WSPA and its members have contributed more than $112 million to ballot measure campaigns, $8 million to state candidates, and $50 million to other California political action committees and party committees, according to the MapLight analysis of data from the California Secretary of State compiled by Laura Curlin and Ashleigh McEvoy.

“Chevron tops the list of political donors from WSPA’s membership, contributing $89 million overall since 2001, the first year in which online data is available,” Maplight reported. “Aera Energy has contributed the second most at roughly $40 million, and Valero is third at $13 million.  

The report documents all of the California legislators who have received campaign contributions from the oil industry since 2001.

Senator Jean Fuller, the Kern County Republican from Senate District 16 who has served as the Legislature’s most fervent advocate for Big Oil, received the most oil industry contributions of any legislator, $88,890.

Senator Cathleen Galgiani, a Democrat from Senate District 5, received the second largest amount of oil industry contributions, $83,350.

Assemlymember Rudy Salas Jr., a Democrat from Assembly District 32, received the third largest amount of Big Oil money, $79,850. 

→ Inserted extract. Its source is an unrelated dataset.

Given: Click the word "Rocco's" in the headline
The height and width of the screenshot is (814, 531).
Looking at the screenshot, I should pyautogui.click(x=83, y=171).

The top ten recipients of WSPA member money in the California Legislature are listed below:

(1) Jean Fuller, Republican, Senate District 16, $88,890 
(2) Cathleen Galgiani, Senate District 5, Democrat $83,350
(3) Rudy Salas Jr., Assembly District 32, Democrat, $79,850
(4) Raul Bocanega, Assembly District 39, Democrat, $76,300
(5) Adam C. Gray, Assembly District 21, Democrat, $72,600
(6) Jim Cooper, Assembly District 9, Democrat, $71,650
(7) Sebastian M. Ridley-Thomas, Assembly District 54, Democrat, $70,800
(8) Chad Mays, Assembly District 42, Republican, $63,700
(9) Mike Gipson, Assembly District 64, Democrat, $62,650
(10) James L. Frazier Jr., Assembly District 11, Democrat, $58,176 

You can explore data on the campaign contributions from WSPA members - including contributions from each organization, top recipients serving in the California State Legislature, and contribution patterns over time by going to: maplight.org/… 

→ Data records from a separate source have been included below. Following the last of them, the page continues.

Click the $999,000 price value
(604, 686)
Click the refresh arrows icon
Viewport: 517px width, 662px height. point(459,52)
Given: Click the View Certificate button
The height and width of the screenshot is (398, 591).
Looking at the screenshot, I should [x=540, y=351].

While the amount of money individual legislators have received from WSPA members is alarming, they pale in comparison to the $9.8 million from oil companies, gas companies and utilities that “climate leader” Governor Jerry Brown has received since he ran for his third term as governor, according to Consumer Watchdog. For more information on Governor Brown and his so-called "green" policies, see: http://www.consumerwatchdog.org/sites/default/files/2017-09/how_green_is_brown.pdf

In addition to pouring millions into campaigns, WSPA “augments its political influence with a massive lobbying presence in Sacramento,” topping the list of lobbyist spending in California in the third quarter of 2017, according to Maplight.

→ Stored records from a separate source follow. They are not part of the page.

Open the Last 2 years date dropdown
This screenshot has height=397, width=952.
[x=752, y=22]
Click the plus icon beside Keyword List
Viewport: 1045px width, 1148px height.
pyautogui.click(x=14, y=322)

Big Oil dominated three out of the four top spots of expenditures by all lobbying organizations in 2017, according to documents from the California Secretary of State’s Office that I analyzed.

Outspending all of their competition, Chevron placed first with $8.2 million and the Western States Petroleum Association (WSPA), the trade association for the oil industry in the states of California, Oregon, Washington, Nevada and Arizona, placed second  $6.2 million. Tesoro Refining and Marketing Company finished fourth with $3.2 million. You can find the information on spending by employers of lobbyists here: cal-access.sos.ca.gov/…

That’s a total of $17.6 million dumped into lobbying by the three top oil industry lobbying organizations alone. That figure exceeds the $14,577,314 expended by all 16 oil lobby organizations in 2016. 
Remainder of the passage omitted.